Die Geschichte folgt den Taten Pawel Iwanowitsch Tschitschikows, eines mittelalten Herrn mittlerer sozialer Schicht und Position. Tschitschikow kommt in einem kleinen namenlosen Städtchen an und versucht sich schnell einen guten Namen zu machen, indem er die vielen unbedeutenden Beamten der Stadt beeindruckt. Trotz seiner begrenzten Mittel lebt er ein extravagantes Leben nach der Prämisse, dass eine gute Show in Bezug auf Reichtum und Macht am Anfang ihm die Verbindungen verschaffen wird, die das Leben in der Zukunft leicht machen. Wenn er beispielsweise mit jedem in der Stadt gut Freund ist, kann er leichter seinen bizarren und mysteriösen Plan ausführen, in den Besitz "toter Seelen" zu kommen.

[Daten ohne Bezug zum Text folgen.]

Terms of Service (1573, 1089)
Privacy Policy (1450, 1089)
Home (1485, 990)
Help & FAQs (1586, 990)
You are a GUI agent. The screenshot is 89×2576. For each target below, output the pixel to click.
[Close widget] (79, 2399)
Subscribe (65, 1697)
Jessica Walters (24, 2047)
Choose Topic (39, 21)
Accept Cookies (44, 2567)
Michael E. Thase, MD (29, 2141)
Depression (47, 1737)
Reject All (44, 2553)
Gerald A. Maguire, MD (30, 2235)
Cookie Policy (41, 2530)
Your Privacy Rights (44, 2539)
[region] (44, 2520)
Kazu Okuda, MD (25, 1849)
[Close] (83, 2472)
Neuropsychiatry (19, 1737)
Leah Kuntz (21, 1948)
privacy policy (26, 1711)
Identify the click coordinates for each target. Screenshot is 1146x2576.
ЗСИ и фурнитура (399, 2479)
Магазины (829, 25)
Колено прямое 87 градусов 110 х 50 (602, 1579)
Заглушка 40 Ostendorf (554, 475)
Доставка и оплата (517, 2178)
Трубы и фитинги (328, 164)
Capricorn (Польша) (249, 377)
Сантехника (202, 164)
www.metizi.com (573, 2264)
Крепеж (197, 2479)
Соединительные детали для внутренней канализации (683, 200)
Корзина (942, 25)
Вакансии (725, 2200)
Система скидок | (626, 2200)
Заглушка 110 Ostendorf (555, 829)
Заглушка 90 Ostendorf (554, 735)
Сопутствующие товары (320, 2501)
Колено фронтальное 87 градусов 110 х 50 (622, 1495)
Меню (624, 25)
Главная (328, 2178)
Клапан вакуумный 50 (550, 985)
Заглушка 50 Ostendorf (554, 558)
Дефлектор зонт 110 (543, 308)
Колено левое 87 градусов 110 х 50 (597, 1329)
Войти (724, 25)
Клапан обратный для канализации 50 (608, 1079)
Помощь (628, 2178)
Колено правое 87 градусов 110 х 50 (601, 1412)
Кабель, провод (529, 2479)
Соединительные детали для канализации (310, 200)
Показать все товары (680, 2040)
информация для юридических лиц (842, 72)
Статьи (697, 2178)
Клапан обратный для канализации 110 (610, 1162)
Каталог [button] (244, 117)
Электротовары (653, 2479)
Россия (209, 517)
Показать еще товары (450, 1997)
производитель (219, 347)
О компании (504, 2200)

Im damaligen Russland wurden gestorbene Leibeigene, die man auch als Seelen bezeichnete, bis zur nächsten Revision nicht aus den Listen gestrichen und waren somit auf dem Papier nicht als Tote und damit wertloser Besitz zu identifizieren. Für diese "toten Seelen" mussten von ihren Besitzern auch noch Steuern entrichtet werden, was grade in Krisenzeiten mit hoher Sterblichkeit (Hunger, Seuchen) zu absurden Belastungen für die dann ohnehin gebeutelten Gutsbesitzer führte. Da der Staat also keinen Überblick über nach der letzten Revision gestorbene Leibeigene hatte, war es zudem möglich, diese rechtlich beglaubigt zu kaufen. Wichtig ist in diesem Zusammenhang, dass Gutsbesitzer sowohl ihre Höfe, als auch ihre Leibeigenen an den Staat verpfänden konnten.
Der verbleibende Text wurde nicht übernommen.